AI Literacy

What Is a Large Language Model, Really?

Strip away the hype and you're left with a remarkably elegant statistical machine. Here's what's actually happening inside GPT-4 and its siblings.

·8 min read

What Is a Large Language Model, Really?

Strip away the hype and you're left with a remarkably elegant statistical machine. Here's what's actually happening inside GPT-4 and its siblings.

The Prediction Machine

At its core, a large language model is a system trained to predict the next token in a sequence. That's it. Every capability that emerges from that — coding, reasoning, storytelling, translation — is a consequence of doing this one thing at extraordinary scale across extraordinary amounts of text.

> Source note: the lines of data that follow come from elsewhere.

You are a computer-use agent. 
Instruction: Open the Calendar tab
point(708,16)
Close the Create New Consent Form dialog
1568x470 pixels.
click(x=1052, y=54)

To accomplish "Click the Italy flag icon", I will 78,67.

When you type a prompt into ChatGPT, you're not querying a database of facts. You're feeding a sequence of tokens to a neural network that returns a probability distribution over what token should come next. The model samples from that distribution, appends the token, and repeats.

What "Training" Actually Means

Training an LLM means adjusting hundreds of billions of numerical parameters — weights in a neural network — so that the model becomes better at predicting held-out text from its training corpus. The optimisation algorithm (typically some variant of stochastic gradient descent) nudges these weights in directions that lower prediction error.

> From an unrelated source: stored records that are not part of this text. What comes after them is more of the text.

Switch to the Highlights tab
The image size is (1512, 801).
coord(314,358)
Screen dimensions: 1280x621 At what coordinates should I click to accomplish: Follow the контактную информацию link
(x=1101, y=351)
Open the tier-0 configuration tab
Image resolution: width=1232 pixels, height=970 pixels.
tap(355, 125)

After enough nudging across enough data, something remarkable happens: the network develops internal representations that correspond to grammar, facts, logic, and eventually what looks like reasoning.

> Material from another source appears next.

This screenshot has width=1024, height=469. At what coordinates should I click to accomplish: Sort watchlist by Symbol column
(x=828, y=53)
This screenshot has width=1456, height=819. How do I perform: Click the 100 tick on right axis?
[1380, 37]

The Transformer Architecture

Modern LLMs are built on the Transformer architecture, introduced by Google researchers in 2017. The key innovation is the attention mechanism — a way for the model to dynamically decide which parts of its context are relevant when generating each token.

When the model reads "The capital of France is ___", attention lets it weight "France" and "capital" heavily, pulling the right associations across the full context.

What It Cannot Do

Understanding the limits is as important as understanding the capabilities:

  • LLMs have no persistent memory between conversations unless given tools
  • They cannot access the internet without a plugin or tool call
  • They don't "know" things the way humans do — they have statistical associations
  • They can be confidently wrong, especially about niche or recent topics

Why This Matters for Literacy

You don't need to understand backpropagation to use these tools well — but you do need a mental model of what's happening. When you know you're working with a next-token predictor, you understand why prompting matters, why hallucinations happen, and why the model is neither magic nor malevolent.

That mental model is the foundation of AI literacy.